At night he spent an hour in walking with the Princess—and they were wonderful moments. Each evening he seemed to grow better acquainted with this unusual woman—finding beneath the surface of courtly reserve a depth of feeling, a breadth of humanity which would hardly have been believable from her calm, almost indifferent manner.
Her education in an English school had internationalized her—her wide knowledge of books, in all the literatures of Europe, her familiarity with the best of art, poetry, the drama and music—had made of her a delightful, ever surprising traveling companion.
The girl was interested in everything American. She plied him with questions about the city, the country, the customs. Her brief stay in New York had been all too limited—her curiosity was only whetted by the brief survey of externals which is all that a stranger may get, without the guidance of an initiate.
To her, America represented a great new universe, teeming with vitality. Compared with the mediævalism of her own country, the modernity of the States was a wonderful poetic drama of ideals, accomplishment, and goals worth while.

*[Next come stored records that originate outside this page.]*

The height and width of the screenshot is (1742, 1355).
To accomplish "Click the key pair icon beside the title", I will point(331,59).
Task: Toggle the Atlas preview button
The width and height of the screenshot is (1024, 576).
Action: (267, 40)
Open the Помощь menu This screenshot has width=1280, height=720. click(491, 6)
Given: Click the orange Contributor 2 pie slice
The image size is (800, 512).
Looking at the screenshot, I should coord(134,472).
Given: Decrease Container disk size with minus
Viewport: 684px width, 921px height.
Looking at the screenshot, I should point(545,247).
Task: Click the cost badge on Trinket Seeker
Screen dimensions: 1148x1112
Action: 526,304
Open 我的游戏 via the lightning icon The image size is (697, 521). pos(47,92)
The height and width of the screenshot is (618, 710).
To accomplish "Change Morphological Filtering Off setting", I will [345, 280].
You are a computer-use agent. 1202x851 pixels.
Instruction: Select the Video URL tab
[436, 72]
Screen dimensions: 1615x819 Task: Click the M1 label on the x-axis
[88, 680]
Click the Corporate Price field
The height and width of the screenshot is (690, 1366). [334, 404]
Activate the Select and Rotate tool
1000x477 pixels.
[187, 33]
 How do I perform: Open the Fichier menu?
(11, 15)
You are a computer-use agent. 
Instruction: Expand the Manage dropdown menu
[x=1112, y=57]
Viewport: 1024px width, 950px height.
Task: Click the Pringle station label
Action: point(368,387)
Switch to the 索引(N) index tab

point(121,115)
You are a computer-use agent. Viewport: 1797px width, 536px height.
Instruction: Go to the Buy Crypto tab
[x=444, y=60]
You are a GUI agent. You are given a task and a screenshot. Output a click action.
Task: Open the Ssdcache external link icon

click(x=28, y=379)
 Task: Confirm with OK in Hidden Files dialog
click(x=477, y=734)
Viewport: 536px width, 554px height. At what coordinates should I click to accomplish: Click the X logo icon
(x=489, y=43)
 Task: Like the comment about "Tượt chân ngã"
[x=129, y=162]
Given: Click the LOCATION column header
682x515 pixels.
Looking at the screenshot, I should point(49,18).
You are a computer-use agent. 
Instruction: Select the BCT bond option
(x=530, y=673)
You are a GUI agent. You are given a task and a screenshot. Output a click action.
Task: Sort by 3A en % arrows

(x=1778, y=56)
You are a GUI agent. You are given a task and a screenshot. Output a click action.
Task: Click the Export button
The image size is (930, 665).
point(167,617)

"What do you think of titles, Mr. Jarvis?" asked the girl, one evening. "When you made your recessional into the Middle Ages by taking the feudal oath to me, you were flippant, almost sarcastic: yet by my standards, I could not feel that any man could defend my interests with propriety unless he were of my own people—so, you were adopted with more seriousness than you supposed."
Jarvis flicked a cigarette into the swirling waters far beneath them, as he answered.
"Titles do not appeal to Americans, as a general thing. To the simpler folk, they represent the yoke of the ancient Lion whose mane was cropped in 1776. To the broader folk, they are no more than the marks of family: although I must confess that your worthy cousin would create much fluttering of hearts and waving of ivory fans around Newport and Lennox,—where American hearts, of a sort, and American fortunes of questionable worth are bartered for a tin-plated coronet. But that's the revenge of the Great God of Misfits."
He turned toward her, resting his hand upon the rail.
"You are no different physically, mentally, socially from many of the Southern, Northern, and Western girls I have met in my own country. You are dependent upon the fashions, to bring your charms to the utmost effectiveness." The Princess blushed in the dark. "But, differing from many of them, you do succeed!" he added.
"You are just as human as the fine girls I have met back home—your titled classes correspond with the fine old families of the United States—and we have the advantage over you that by our own endeavor we can change the titles, by our own efforts, without waiting for the death of our loved ones."